Take to your pediatrician about baby’s vaccination schedule for his first year. At 2 months your baby will get his first set of vaccines.
- Cradle Cap – a thick, scaly substance on your baby’s head, a rash caused by the hormonal reaction. Although it may look unpleasant, it is common and not harmful or contagious.
- Gas and Burping – babies may experience painful gas by swallowing air or due to something Mumma has eaten. While babies are small and cute, they are gas machines. Stopping to burp baby during feeding and after every meal helps to settle their tiny stomachs before putting them down.
- Jaundice – is the yellowing of the skin and the whites of the eyes, this is seen in babies between the 2nd and 5th day after birth. This usually clears up in the first few weeks, talk to your healthcare professionals about the condition for guidance.
- Poop – You will learn more about poop than ever before, you will spend time analysing poop every day, and nothing worries a mother more than a baby who isn’t pooping much. Right after birth, Baby’s first bowel movements will be black (sort of like tar), this is known as meconium.
- Moaning and groaning baby – babies can be loud even when sleeping, they groan, moan, and grunt for many reasons.
- Baby’s vision is black and white and will slowly start to develop his colour vision around month 4
- If you have a baby boy lookout for those erections, yes, there have them from day one.
- Baby acne, some babies develop baby acne within the first few weeks after birth, and it may stay for some time, while it is not painful or harmful for baby, many parents may be uncomfortable and concerned.
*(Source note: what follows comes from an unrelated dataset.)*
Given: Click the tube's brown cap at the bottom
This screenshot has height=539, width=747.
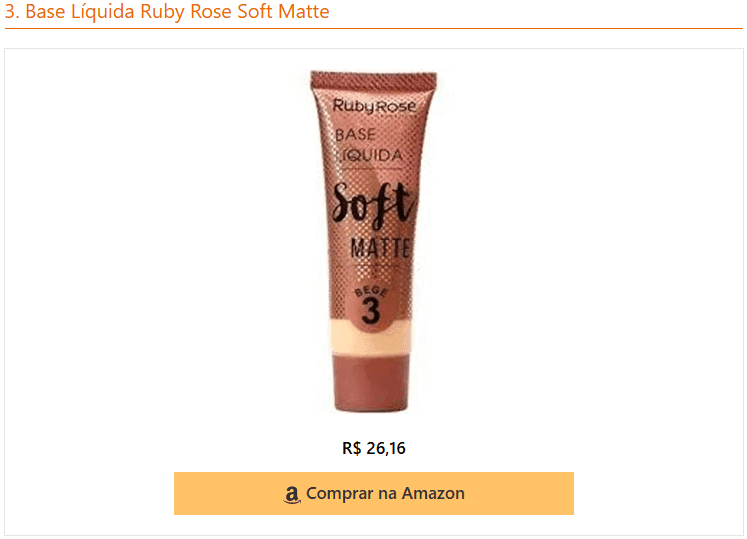Looking at the screenshot, I should point(371,383).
Speak to your doctor about treatment to soothe and/or reduce this.
- Babies can get all the nutrition needed for the first six month of life from breastmilk, no water or solids is required.
- As new parents, you may have a lot to ask. Even if it means sticking up a question sheet on your fridge, write down all of your questions as soon as they come to mind and ensure that you ask your health care provider at the next visit.
- Bathing a newborn is challenging and sometimes a daunting task, getting the right bathtub is helpful or simply sponge baby until you feel comfortable enough to use a tub.
- In less than two weeks the umbilical cord will fall off. Caring for the umbilical cord is of utmost importance. Doctors advise against using rubbing alcohol, but hydrogen peroxide is routinely advised. Be sure to keep the umbilical cord dry after baths. Fold the diaper down if necessary so it does not get hooked and be sure to watch for infection.
- Feeding the baby is a long and tiring process for both mother and baby. A baby may take about 20 minutes to feed each time, and usually feeds every two to three hours.
- Accept help from others, your health (mental and physical) is important. Take a break. Parenting is overwhelming so if you have support, accept it.
- Graciously accept or refuse advice from others everyone has advice and an opinion it can be frustrating at times.
- Talk to each other. A new baby is a transition for parents, but more so for a husband and wife and their relationship. Dynamics change, you both may be physically, financially, and emotionally drained.
- Understanding the difference between baby blues and postpartum depression is important. Talk to someone or seek the advice of health care professionals.
- Consider sleeping when the baby sleeps, it’s probably the only time you will get rest. Baby should not sleep on their tummy, as recommended by doctors, be sure to ask your health care professional about this.
- As a parent your instincts will guide you, you learn and understand your baby without being able to talk to them, you can differentiate the cries and console them.
- It’s okay to not be okay, to be tired to be frustrated and to feel overwhelmed.
- Baby’s first visit to the doctor, 2 weeks or 6 weeks after delivery depending on if your baby was delivered at a private facility or a public facility.
- Get advice on nutrition and feeding.
- Remember to schedule your baby’s two-month check-up.
- The best part of all, create and keep the memories and be sure to take baby’s one-month-old photo.